*How to complete this task*
Where a line below includes the word "computer", copy that line.

_ _ _ _ _ _ _

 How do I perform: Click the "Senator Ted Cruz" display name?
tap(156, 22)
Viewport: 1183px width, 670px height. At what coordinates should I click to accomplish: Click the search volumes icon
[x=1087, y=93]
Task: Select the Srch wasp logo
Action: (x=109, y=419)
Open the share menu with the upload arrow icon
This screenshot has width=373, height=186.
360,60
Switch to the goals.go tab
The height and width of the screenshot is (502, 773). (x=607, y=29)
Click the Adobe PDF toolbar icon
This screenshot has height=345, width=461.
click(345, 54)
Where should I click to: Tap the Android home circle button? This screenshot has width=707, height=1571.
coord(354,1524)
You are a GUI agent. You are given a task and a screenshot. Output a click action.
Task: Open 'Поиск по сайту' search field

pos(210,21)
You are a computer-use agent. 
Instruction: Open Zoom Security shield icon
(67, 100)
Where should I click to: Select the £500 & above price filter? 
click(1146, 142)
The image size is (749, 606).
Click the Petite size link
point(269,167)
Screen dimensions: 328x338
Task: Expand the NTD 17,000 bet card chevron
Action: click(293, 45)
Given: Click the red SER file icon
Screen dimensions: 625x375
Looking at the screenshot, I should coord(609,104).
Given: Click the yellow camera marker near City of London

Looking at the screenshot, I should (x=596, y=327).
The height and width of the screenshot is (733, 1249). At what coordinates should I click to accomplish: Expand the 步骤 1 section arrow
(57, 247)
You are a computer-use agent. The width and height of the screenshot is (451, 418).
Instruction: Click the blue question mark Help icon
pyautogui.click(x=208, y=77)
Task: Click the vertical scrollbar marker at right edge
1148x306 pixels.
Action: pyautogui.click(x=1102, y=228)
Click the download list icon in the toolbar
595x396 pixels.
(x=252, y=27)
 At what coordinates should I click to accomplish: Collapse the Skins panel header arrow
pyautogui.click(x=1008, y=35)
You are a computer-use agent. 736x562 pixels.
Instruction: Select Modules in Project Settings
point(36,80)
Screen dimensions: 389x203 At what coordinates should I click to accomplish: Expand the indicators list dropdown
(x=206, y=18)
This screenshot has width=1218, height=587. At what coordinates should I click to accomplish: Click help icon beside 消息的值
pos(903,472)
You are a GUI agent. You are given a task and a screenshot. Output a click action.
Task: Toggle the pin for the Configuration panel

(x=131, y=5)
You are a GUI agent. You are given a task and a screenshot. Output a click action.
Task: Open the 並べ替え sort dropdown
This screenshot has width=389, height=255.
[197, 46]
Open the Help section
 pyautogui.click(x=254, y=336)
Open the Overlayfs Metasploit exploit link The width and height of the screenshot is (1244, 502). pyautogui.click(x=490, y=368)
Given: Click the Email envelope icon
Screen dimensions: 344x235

_ _ _ _ _ _ _

*Response for this exercise*
You are a computer-use agent. 
You are a computer-use agent. The width and height of the screenshot is (451, 418).
You are a computer-use agent. 736x562 pixels.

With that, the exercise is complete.